This is how my data looks,
emp_id,skills
1234,python|java|sql|R|javascript
5639,C|HTML|php|perl
This is how data need to be loaded into the table
emp_id skills
python
1234 java
sql
R
perl
C
5639 HTML
php
Actually I have replaced | with n but its not being loaded in the next line instead its just loading by adding spaces. And I will loading data into table using python etl, so even postprocessing i can add. Any suggestions??
Advertisement
Answer
It’s the behaviour of a relational database, that can’t just display emp_id
once per group and all its elements as one per line. Changing that way of displaying data is the front end’s privilege and responsibility, not the database’s. So do that in Python.
Having said that, Impala has the SPLIT_PART()
string function, which returns the n-th token of a string separated by a separator character that you pass as an argument.

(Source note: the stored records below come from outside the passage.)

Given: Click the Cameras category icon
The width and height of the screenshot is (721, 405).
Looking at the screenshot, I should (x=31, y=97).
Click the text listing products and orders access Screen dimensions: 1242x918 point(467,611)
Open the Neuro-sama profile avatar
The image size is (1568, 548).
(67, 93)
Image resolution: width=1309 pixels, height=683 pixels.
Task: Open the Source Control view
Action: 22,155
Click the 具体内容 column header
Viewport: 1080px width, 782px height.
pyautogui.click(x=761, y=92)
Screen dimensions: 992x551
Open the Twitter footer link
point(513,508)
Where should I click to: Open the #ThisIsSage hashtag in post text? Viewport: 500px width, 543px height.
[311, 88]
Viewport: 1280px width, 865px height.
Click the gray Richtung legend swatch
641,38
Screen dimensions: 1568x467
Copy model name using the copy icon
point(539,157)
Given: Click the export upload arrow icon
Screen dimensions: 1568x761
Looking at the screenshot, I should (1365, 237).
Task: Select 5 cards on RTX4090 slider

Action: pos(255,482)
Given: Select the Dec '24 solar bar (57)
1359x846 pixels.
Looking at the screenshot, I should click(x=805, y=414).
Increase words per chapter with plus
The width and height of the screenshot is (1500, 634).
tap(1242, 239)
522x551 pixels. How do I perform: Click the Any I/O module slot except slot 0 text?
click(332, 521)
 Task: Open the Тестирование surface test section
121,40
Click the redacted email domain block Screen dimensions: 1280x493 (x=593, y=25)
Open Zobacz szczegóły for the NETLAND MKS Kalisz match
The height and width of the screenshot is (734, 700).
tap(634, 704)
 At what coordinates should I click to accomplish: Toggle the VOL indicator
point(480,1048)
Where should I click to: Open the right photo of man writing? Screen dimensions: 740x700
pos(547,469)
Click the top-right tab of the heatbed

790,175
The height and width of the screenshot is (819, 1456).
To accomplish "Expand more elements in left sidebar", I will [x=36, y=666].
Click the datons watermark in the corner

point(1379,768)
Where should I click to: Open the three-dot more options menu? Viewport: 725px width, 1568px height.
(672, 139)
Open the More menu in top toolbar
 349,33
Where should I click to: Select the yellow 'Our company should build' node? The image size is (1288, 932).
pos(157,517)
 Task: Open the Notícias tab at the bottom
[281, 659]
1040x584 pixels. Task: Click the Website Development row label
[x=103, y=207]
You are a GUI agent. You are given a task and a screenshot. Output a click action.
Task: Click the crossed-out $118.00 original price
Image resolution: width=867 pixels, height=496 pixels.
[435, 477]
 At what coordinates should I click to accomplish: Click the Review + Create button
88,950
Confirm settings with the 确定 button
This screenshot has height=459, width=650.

So, cross joining with a series of consecutive integers, and then applying SPLIT_PART(skills,'|',i)
does what you need.
Actually, in my (never too) humble opinion, this is what you should do whenever someone throws a file with such an unhappy format at you to load into the database. Always verticalise comma/bar/semicolon/or_whatever separated lists of “values” using the technique below, and store the data verticalised.:
WITH
-- your input
input( emp_id,skills) AS (
SELECT 1234,'python|java|sql|R|javascript'
UNION ALL SELECT 5639,'C|HTML|php|perl'
)
,
-- a big enough series of integers ..
i(i) AS (
SELECT 1
UNION ALL SELECT 2
UNION ALL SELECT 3
UNION ALL SELECT 4
UNION ALL SELECT 5
UNION ALL SELECT 6
UNION ALL SELECT 7
UNION ALL SELECT 8
)
SELECT
emp_id
, SPLIT_PART(skills,'|',i) AS skill
FROM input
CROSS JOIN i
WHERE SPLIT_PART(skills,'|',i) <> ''
ORDER BY
emp_id
, i
;
-- out emp_id | skill
-- out --------+------------
-- out 1234 | python
-- out 1234 | java
-- out 1234 | sql
-- out 1234 | R
-- out 1234 | javascript
-- out 5639 | C
-- out 5639 | HTML
-- out 5639 | php
-- out 5639 | perl
With two bar/comma separated columns, it may look like this:
WITH
-- your input, enhanced
input( emp_id,skills,pubs) AS (
SELECT 1234,'python|java|sql|R|javascript','ship inn,anchor,stag'
UNION ALL SELECT 5639,'C|HTML|php|perl' ,'black horse,crown,mitre'
)
,
-- a big enough series of integers ..
i(i) AS (
SELECT 1
UNION ALL SELECT 2
UNION ALL SELECT 3
UNION ALL SELECT 4
UNION ALL SELECT 5
UNION ALL SELECT 6
UNION ALL SELECT 7
UNION ALL SELECT 8
)
,
-- another big enough series of integers ..
j(j) AS (
SELECT
i AS j
FROM i
)
SELECT
emp_id
, i AS skill_sequence
, SPLIT_PART(skills,'|',i) AS skill
, j AS pub_sequence
, SPLIT_PART(pubs,',',j) AS pub
FROM input
CROSS JOIN i
CROSS JOIN j
WHERE SPLIT_PART(skills,'|',i) <> ''
AND SPLIT_PART(pubs, ',',j) <> ''
ORDER BY
emp_id
, i
, j
;
-- out emp_id | skill_sequence | skill | pub_sequence | pub
-- out --------+----------------+------------+--------------+-------------
-- out 1234 | 1 | python | 1 | ship inn
-- out 1234 | 1 | python | 2 | anchor
-- out 1234 | 1 | python | 3 | stag
-- out 1234 | 2 | java | 1 | ship inn
-- out 1234 | 2 | java | 2 | anchor
-- out 1234 | 2 | java | 3 | stag
-- out 1234 | 3 | sql | 1 | ship inn
-- out 1234 | 3 | sql | 2 | anchor
-- out 1234 | 3 | sql | 3 | stag
-- out 1234 | 4 | R | 1 | ship inn
-- out 1234 | 4 | R | 2 | anchor
-- out 1234 | 4 | R | 3 | stag
-- out 1234 | 5 | javascript | 1 | ship inn
-- out 1234 | 5 | javascript | 2 | anchor
-- out 1234 | 5 | javascript | 3 | stag
-- out 5639 | 1 | C | 1 | black horse
-- out 5639 | 1 | C | 2 | crown
-- out 5639 | 1 | C | 3 | mitre
-- out 5639 | 2 | HTML | 1 | black horse
-- out 5639 | 2 | HTML | 2 | crown
-- out 5639 | 2 | HTML | 3 | mitre
-- out 5639 | 3 | php | 1 | black horse
-- out 5639 | 3 | php | 2 | crown
-- out 5639 | 3 | php | 3 | mitre
-- out 5639 | 4 | perl | 1 | black horse
-- out 5639 | 4 | perl | 2 | crown
-- out 5639 | 4 | perl | 3 | mitre